The Week in Review provides an overview of the past week’s top health care content, including industry news and trends, Mayo Clinic and Mayo Medical Laboratories news, and upcoming events.
Senate Health Bill Reels as C.B.O. Predicts 22 Million More Uninsured
The Senate bill to repeal the Affordable Care Act was edging toward collapse after the nonpartisan Congressional Budget Office said it would increase the number of people without health insurance by 22 million by 2026. Two Republicans, Senators Susan Collins of Maine and Rand Paul of Kentucky, said that they would vote against even debating the health care bill, joining Senator Dean Heller of Nevada, who made the same pledge. Senator Ron Johnson of Wisconsin hinted that he, too, would probably oppose taking up the bill on a procedural vote, meaning a collapse could be imminent. Via NY Times.
Draft Executive Order Would Enhance High-Deductible Coverage for Chronic Disease Care
While all eyes were on Senate Republicans last week as they rushed to assemble their bill to repeal the Affordable Care Act, a draft version of a White House executive order surfaced that would allow patients enrolled in high-deductible health plans to access care for chronic conditions before they meet their deductible. Via Modern Healthcare.
House Seeks to Cap Malpractice Awards as Part of Health Care Update
The bill is part of a package of proposed reforms that supplement the American Health Care Act, the House measure to replace the Affordable Care Act that was narrowly approved in May. The Trump administration pledged to support the tort reform legislation. Passage is far from certain. Via Kaiser Health News.

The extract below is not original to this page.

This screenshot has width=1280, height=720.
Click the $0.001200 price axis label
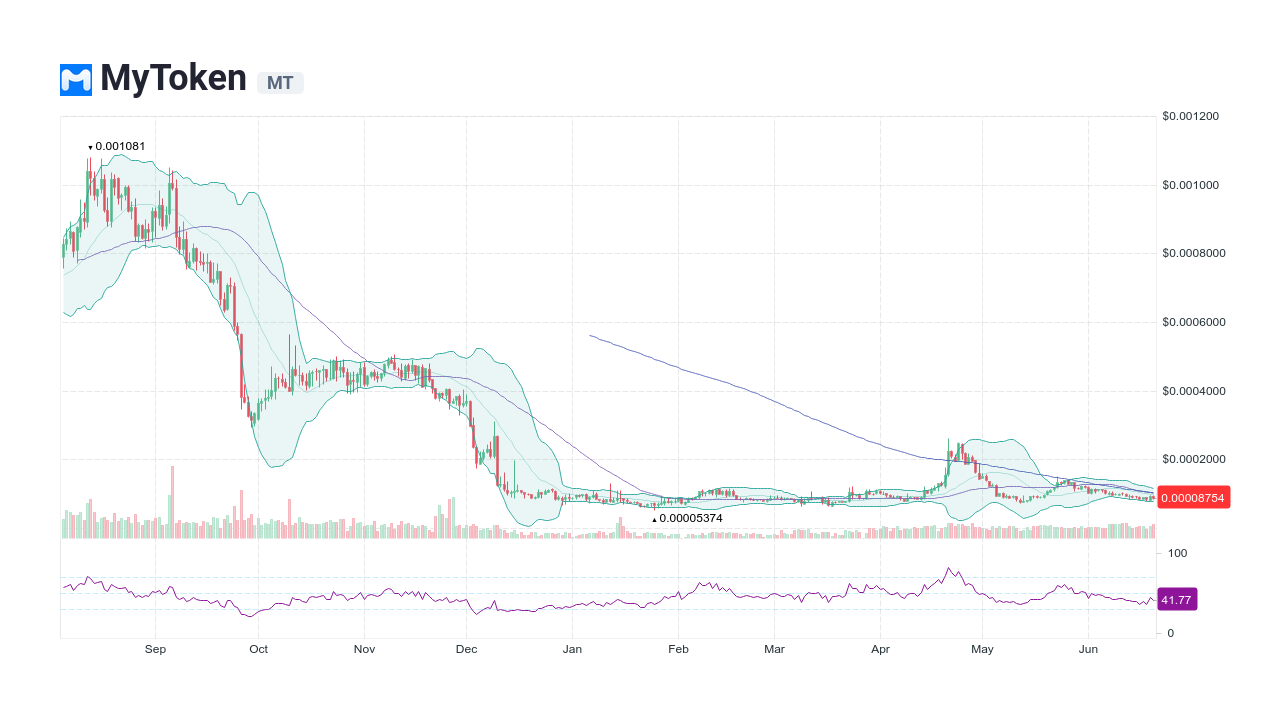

Trump Travel Ban Partly Reinstated; Fall Court Arguments Set
The justices will hear full arguments in October in the case that has stirred heated emotions across the nation. In the meantime, the court said that Trump's ban on visitors from Iran, Libya, Somalia, Sudan, Syria, and Yemen can be enforced if those visitors lack a "credible claim of a bona fide relationship with a person or entity in the United States." Via MPR.
Senate GOP Expected to Add New Penalties For the Uninsured into Their Health Bill
Senate Republicans are expected to revise their health bill early next week, adding in a provision that could lock Americans out of the individual market for six months if they fail to maintain continuous insurance coverage. Via Vox.
Senate Health Bill Would Revamp Medicaid, Alter ACA Guarantees, Cut Premium Support
Republicans in the U.S. Senate unveiled a bill that would dramatically transform the nation’s Medicaid program, make significant changes to the federal health law’s tax credits that help lower-income people buy insurance and allow states to water down changes to some of the law’s coverage guarantees. The bill also repeals the tax mechanism that funded the Affordable Care Act’s benefits, resulting in hundreds of billions of dollars in tax cuts for the wealthy and health care industry. Via Kaiser Health News.
Governors Wary of Medicaid Cost Shift in Senate Health Bill
Governors in several states that opted to expand Medicaid under former President Barack Obama’s health care law are wary of the Senate Republican plan to end the added federal funding for it within seven years. The proposal released calls for a slower phase-out of the Medicaid expansion than a bill adopted earlier by the House. Yet it still would force those states to figure out what to do about the millions of lower-income Americans who used it to gain health coverage. The doubts about the latest plan from Washington came from Republicans, Democrats and the nation’s one independent governor. Via AP.
Census: U.S. Growing Older and More Racially Diverse
The United States is growing older and more ethnically diverse, a trend that could put strains on government programs from Medicare to education, the Census Bureau reported. Via MPR.
Physicians Prepare for Medicare ID Changes without Clear CMS Guidance
Medical practices around the country are uncertain how to prepare for the removal of Social Security numbers from Medicare ID cards because the CMS has failed to provide clear guidance for the upcoming changes. Since the beginning of the Medicare program, Social Security numbers have been used as the beneficiary identifier for administering services. But the Medicare Access and CHIP Reauthorization Act required the CMS to remove Social Security numbers from Medicare cards because of identity theft and fraud risks. Via Modern Healthcare.
Congressional Democrats Object to White House’s Drug-Cost Plans
The Trump administration’s efforts to clamp down on high drug prices triggered pushback from congressional Democrats who attacked the proposals under consideration as a giveaway to the drug industry. The administration has been drafting an executive order that takes aim at various federal agency rules and the low prices paid overseas that the industry has long argued contribute to higher prices in the U.S., according to a person familiar with the draft. Via Wall Street Journal.